Over three hundred (300) people registered to attend this Symposium at the Westin Hotel. While there have been other Symposiums, this was the first ever to focus exclusively on climate change in Portland according to the facilitator Andrew J. Pershing, Ph.D. The focus will be sea levels on Tuesday, Ocean Acidification on Wednesday and on Thursday ocean temperatures.
Following the Governor’s opening remarks there were two keynote presentations. One by Ko Barrett, vice chair, Intergovernmental Panel on Climate Change and the other by Dr. Rachel Cleetus, Policy Director, Climate and Energy Program, Union of Concerned Scientists.

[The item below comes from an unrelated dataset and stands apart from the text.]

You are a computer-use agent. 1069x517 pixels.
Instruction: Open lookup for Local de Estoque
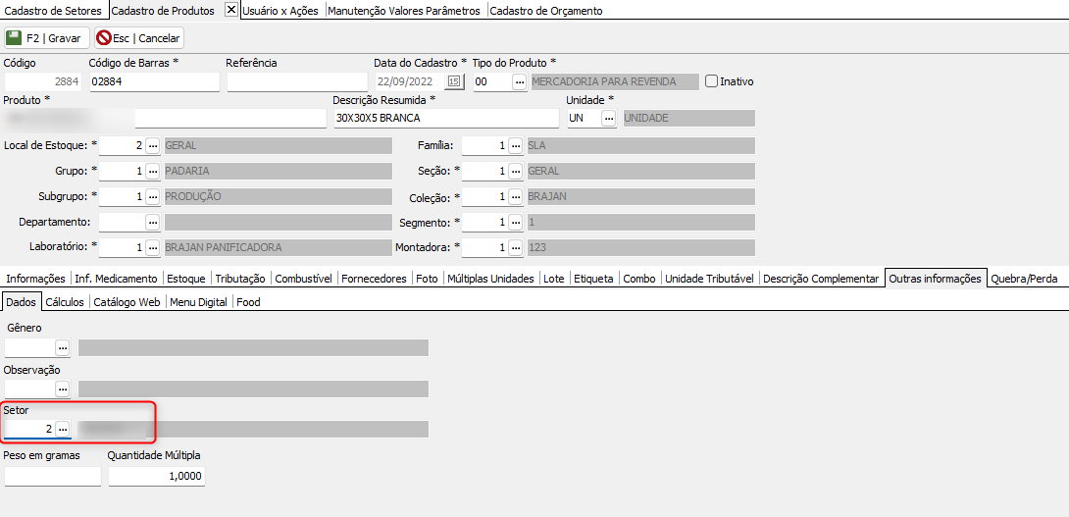click(152, 145)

Dr. Cleetus said: “Climate change is here. We do have choices about how much worse it can get. Maine coastal towns will be exposed to extreme flooding. Scientists need to be out there telling the truth.” She commended Governor Mills for investing in renewable energies.
“The subject should be a high priority for the president and the Congress. Climate change should not be a partisan issue. At the Thanksgiving table, talk about climate change,” Dr. Cleetus recommended.
The afternoon programs concluded with extraordinary underwater photographs by Keith Ellenbogen taken in the Gulf of Maine.
Earlier in the day, Governor Mills issued a statement in response to the formal notice of withdrawal from the Paris Climate Agreement by the Trump Administration.
“The Trump Administration’s withdrawal from the Paris Climate Agreement, a landmark international accord to reduce greenhouse gas emissions, is an unparalleled abduction of US leadership. With this shortsighted decision, the US becomes one of the few countries in the world to refuse to meet its responsibility to combat the climate crisis – a shameful distinction.
“Maine will not follow the lead of the federal government. Instead, Maine will work with states across the country through the bipartisan US Climate Alliance to stem the tide on climate change. We may be small, but we are a mighty force – and we will not shirk our responsibility to protect our natural resources and defend the survival of future generations, nor will we forsake the opportunity that create energy jobs and expand our economy by enhancing the green technology of the future.”